+++ Supplied material
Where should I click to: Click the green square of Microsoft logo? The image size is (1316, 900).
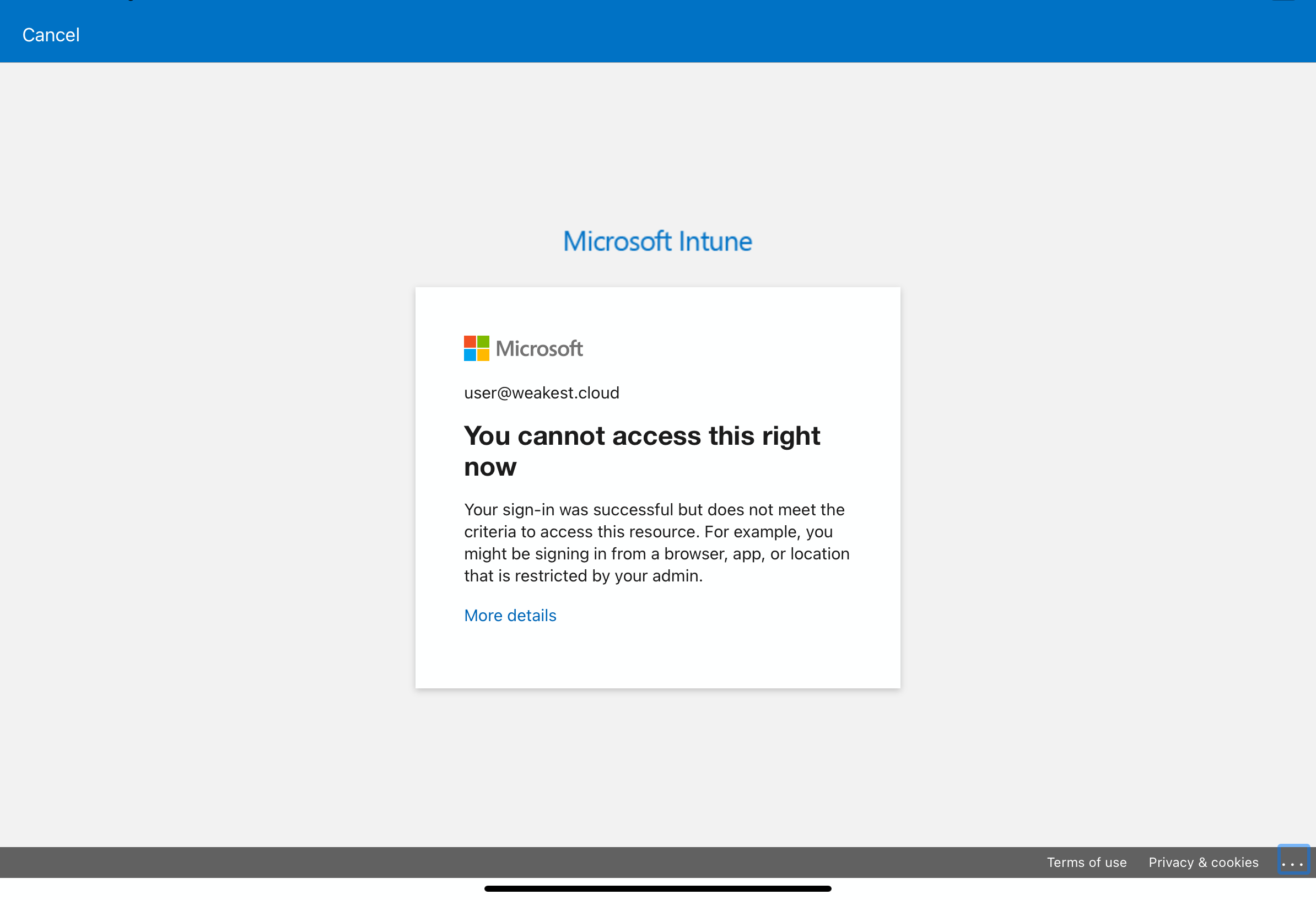click(483, 342)
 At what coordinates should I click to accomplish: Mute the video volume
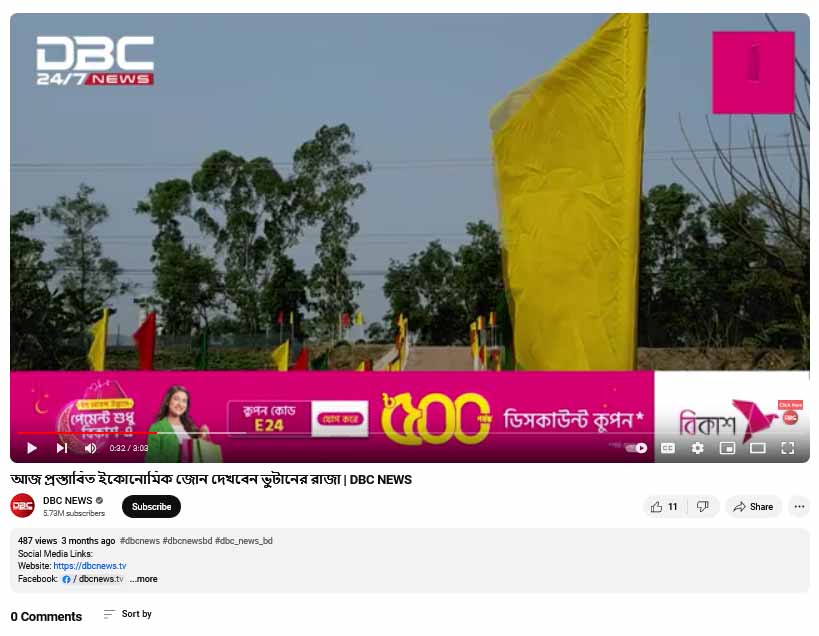coord(90,448)
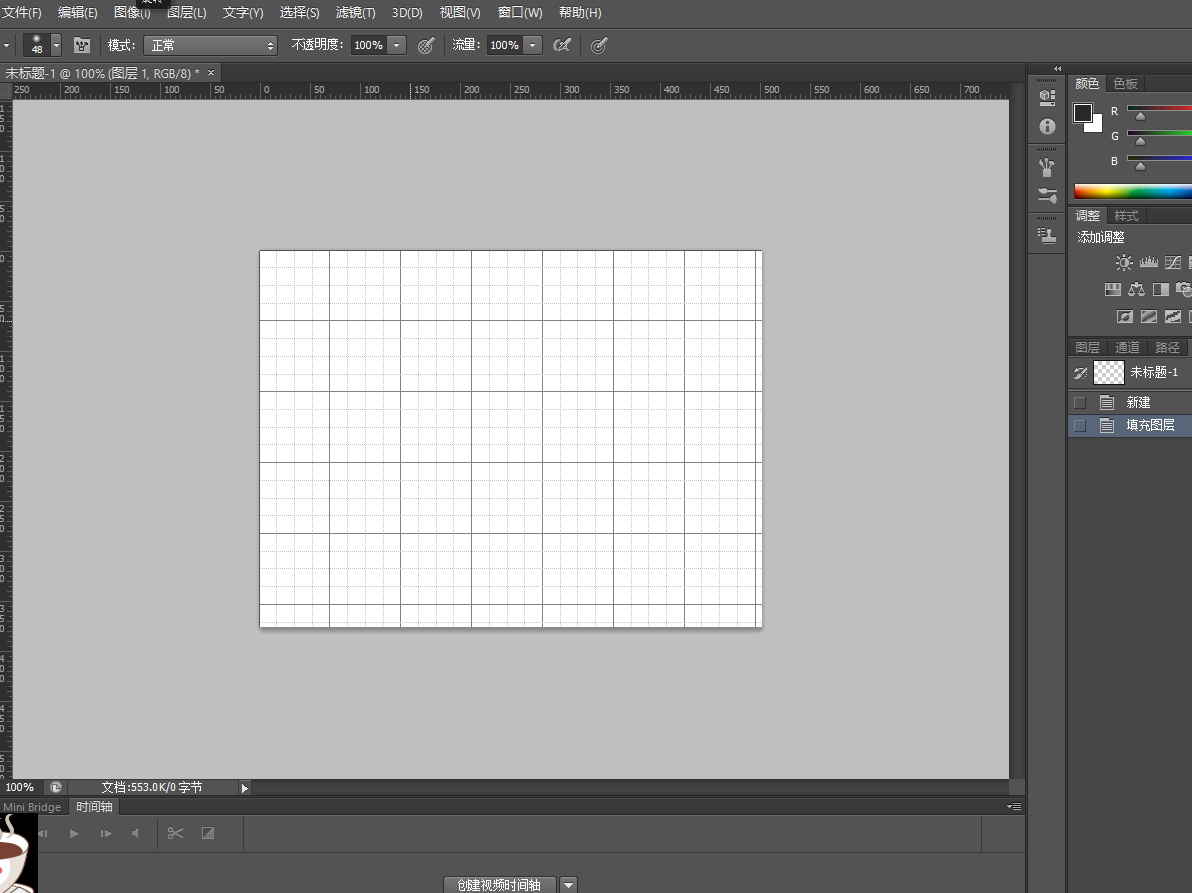Click the Color Balance scales icon

point(1136,290)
++++++
Directions for this task: Rewrite the lines above with "green" changed to "red" and nothing else altered. Omit the pictures from your answer.

Written solution:
Where should I click to: Click the red square of Microsoft logo? The image size is (1316, 900).
click(483, 342)
 At what coordinates should I click to accomplish: Mute the video volume
coord(90,448)
Click the Color Balance scales icon

point(1136,290)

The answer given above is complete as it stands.